▶ What you will do
All lines below are to be transcribed exactly.
[Data for processing — start]
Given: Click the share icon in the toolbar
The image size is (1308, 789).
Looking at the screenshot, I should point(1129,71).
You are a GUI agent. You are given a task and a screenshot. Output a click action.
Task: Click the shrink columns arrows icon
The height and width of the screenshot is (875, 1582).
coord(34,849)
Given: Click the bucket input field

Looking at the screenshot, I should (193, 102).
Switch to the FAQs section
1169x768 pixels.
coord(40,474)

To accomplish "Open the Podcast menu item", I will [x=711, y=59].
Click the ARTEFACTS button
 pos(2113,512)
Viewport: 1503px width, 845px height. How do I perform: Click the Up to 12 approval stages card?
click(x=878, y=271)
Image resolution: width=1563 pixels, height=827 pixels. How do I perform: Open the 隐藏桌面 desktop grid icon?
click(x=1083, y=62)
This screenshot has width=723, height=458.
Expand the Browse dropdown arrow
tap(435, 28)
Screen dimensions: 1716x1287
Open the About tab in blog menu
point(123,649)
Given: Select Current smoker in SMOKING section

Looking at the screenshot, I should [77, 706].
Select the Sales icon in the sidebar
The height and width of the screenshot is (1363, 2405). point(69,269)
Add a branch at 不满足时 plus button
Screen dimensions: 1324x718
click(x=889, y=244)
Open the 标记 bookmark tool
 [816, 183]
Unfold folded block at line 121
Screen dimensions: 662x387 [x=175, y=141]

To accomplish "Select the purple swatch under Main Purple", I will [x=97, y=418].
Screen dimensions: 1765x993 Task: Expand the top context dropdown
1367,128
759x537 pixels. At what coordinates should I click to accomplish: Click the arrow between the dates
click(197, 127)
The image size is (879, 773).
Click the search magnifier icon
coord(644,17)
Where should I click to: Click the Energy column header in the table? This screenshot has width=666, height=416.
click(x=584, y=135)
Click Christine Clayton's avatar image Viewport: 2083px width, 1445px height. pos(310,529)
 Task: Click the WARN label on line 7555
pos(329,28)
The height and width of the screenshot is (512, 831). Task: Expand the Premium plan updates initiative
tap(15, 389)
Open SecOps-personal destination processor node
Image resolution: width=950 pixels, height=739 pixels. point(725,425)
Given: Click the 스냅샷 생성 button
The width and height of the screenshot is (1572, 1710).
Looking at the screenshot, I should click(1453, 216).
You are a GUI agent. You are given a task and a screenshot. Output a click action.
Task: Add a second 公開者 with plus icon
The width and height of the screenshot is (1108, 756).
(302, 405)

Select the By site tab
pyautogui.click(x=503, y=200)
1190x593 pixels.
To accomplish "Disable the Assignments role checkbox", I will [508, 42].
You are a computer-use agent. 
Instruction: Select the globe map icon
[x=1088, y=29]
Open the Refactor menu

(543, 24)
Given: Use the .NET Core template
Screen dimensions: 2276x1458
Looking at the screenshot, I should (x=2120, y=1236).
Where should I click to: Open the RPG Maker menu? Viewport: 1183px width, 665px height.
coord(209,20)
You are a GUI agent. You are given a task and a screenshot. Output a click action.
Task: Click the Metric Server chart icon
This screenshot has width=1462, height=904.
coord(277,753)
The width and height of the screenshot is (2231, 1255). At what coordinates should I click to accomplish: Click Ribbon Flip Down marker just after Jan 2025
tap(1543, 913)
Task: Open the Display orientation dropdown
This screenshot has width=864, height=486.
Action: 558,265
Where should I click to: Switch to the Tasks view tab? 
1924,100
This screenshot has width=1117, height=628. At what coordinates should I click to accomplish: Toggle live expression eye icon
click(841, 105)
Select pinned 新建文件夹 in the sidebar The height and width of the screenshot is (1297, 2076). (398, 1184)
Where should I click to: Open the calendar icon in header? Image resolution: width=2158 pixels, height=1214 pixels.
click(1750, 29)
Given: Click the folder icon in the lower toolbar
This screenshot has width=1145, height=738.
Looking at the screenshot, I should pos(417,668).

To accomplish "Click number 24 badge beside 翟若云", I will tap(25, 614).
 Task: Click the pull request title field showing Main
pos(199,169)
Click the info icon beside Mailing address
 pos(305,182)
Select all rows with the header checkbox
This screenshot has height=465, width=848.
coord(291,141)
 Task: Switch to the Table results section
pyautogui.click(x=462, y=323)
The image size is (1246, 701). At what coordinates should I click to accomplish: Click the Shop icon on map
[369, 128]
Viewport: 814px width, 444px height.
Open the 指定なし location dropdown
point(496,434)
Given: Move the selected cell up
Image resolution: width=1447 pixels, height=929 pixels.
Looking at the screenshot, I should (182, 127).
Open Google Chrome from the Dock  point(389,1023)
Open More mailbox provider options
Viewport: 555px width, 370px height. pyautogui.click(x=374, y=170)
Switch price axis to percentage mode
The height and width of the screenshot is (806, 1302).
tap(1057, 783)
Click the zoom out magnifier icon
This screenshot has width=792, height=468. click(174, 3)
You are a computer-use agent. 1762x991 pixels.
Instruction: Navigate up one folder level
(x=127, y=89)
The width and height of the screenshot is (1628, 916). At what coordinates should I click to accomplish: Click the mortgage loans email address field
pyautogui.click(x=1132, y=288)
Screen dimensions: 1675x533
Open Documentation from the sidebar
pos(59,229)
[Data for processing — finish]
▶ Result
Given: Click the share icon in the toolbar
The image size is (1308, 789).
Looking at the screenshot, I should point(1129,71).
You are a GUI agent. You are given a task and a screenshot. Output a click action.
Task: Click the shrink columns arrows icon
The height and width of the screenshot is (875, 1582).
coord(34,849)
Given: Click the bucket input field

Looking at the screenshot, I should (193, 102).
Switch to the FAQs section
1169x768 pixels.
coord(40,474)

To accomplish "Open the Podcast menu item", I will [x=711, y=59].
Click the ARTEFACTS button
 pos(2113,512)
Viewport: 1503px width, 845px height. How do I perform: Click the Up to 12 approval stages card?
click(x=878, y=271)
Image resolution: width=1563 pixels, height=827 pixels. How do I perform: Open the 隐藏桌面 desktop grid icon?
click(x=1083, y=62)
This screenshot has width=723, height=458.
Expand the Browse dropdown arrow
tap(435, 28)
Screen dimensions: 1716x1287
Open the About tab in blog menu
point(123,649)
Given: Select Current smoker in SMOKING section

Looking at the screenshot, I should [77, 706].
Select the Sales icon in the sidebar
The height and width of the screenshot is (1363, 2405). point(69,269)
Add a branch at 不满足时 plus button
Screen dimensions: 1324x718
click(x=889, y=244)
Open the 标记 bookmark tool
 [816, 183]
Unfold folded block at line 121
Screen dimensions: 662x387 [x=175, y=141]

To accomplish "Select the purple swatch under Main Purple", I will [x=97, y=418].
Screen dimensions: 1765x993 Task: Expand the top context dropdown
1367,128
759x537 pixels. At what coordinates should I click to accomplish: Click the arrow between the dates
click(197, 127)
The image size is (879, 773).
Click the search magnifier icon
coord(644,17)
Where should I click to: Click the Energy column header in the table? This screenshot has width=666, height=416.
click(x=584, y=135)
Click Christine Clayton's avatar image Viewport: 2083px width, 1445px height. pos(310,529)
 Task: Click the WARN label on line 7555
pos(329,28)
The height and width of the screenshot is (512, 831). Task: Expand the Premium plan updates initiative
tap(15, 389)
Open SecOps-personal destination processor node
Image resolution: width=950 pixels, height=739 pixels. point(725,425)
Given: Click the 스냅샷 생성 button
The width and height of the screenshot is (1572, 1710).
Looking at the screenshot, I should click(1453, 216).
You are a GUI agent. You are given a task and a screenshot. Output a click action.
Task: Add a second 公開者 with plus icon
The width and height of the screenshot is (1108, 756).
(302, 405)

Select the By site tab
pyautogui.click(x=503, y=200)
1190x593 pixels.
To accomplish "Disable the Assignments role checkbox", I will [508, 42].
You are a computer-use agent. 
Instruction: Select the globe map icon
[x=1088, y=29]
Open the Refactor menu

(543, 24)
Given: Use the .NET Core template
Screen dimensions: 2276x1458
Looking at the screenshot, I should (x=2120, y=1236).
Where should I click to: Open the RPG Maker menu? Viewport: 1183px width, 665px height.
coord(209,20)
You are a GUI agent. You are given a task and a screenshot. Output a click action.
Task: Click the Metric Server chart icon
This screenshot has width=1462, height=904.
coord(277,753)
The width and height of the screenshot is (2231, 1255). At what coordinates should I click to accomplish: Click Ribbon Flip Down marker just after Jan 2025
tap(1543, 913)
Task: Open the Display orientation dropdown
This screenshot has width=864, height=486.
Action: 558,265
Where should I click to: Switch to the Tasks view tab? 
1924,100
This screenshot has width=1117, height=628. At what coordinates should I click to accomplish: Toggle live expression eye icon
click(841, 105)
Select pinned 新建文件夹 in the sidebar The height and width of the screenshot is (1297, 2076). (398, 1184)
Where should I click to: Open the calendar icon in header? Image resolution: width=2158 pixels, height=1214 pixels.
click(1750, 29)
Given: Click the folder icon in the lower toolbar
This screenshot has width=1145, height=738.
Looking at the screenshot, I should pos(417,668).

To accomplish "Click number 24 badge beside 翟若云", I will tap(25, 614).
 Task: Click the pull request title field showing Main
pos(199,169)
Click the info icon beside Mailing address
 pos(305,182)
Select all rows with the header checkbox
This screenshot has height=465, width=848.
coord(291,141)
 Task: Switch to the Table results section
pyautogui.click(x=462, y=323)
The image size is (1246, 701). At what coordinates should I click to accomplish: Click the Shop icon on map
[369, 128]
Viewport: 814px width, 444px height.
Open the 指定なし location dropdown
point(496,434)
Given: Move the selected cell up
Image resolution: width=1447 pixels, height=929 pixels.
Looking at the screenshot, I should (182, 127).
Open Google Chrome from the Dock  point(389,1023)
Open More mailbox provider options
Viewport: 555px width, 370px height. pyautogui.click(x=374, y=170)
Switch price axis to percentage mode
The height and width of the screenshot is (806, 1302).
tap(1057, 783)
Click the zoom out magnifier icon
This screenshot has width=792, height=468. click(174, 3)
You are a computer-use agent. 1762x991 pixels.
Instruction: Navigate up one folder level
(x=127, y=89)
The width and height of the screenshot is (1628, 916). At what coordinates should I click to accomplish: Click the mortgage loans email address field
pyautogui.click(x=1132, y=288)
Screen dimensions: 1675x533
Open Documentation from the sidebar
pos(59,229)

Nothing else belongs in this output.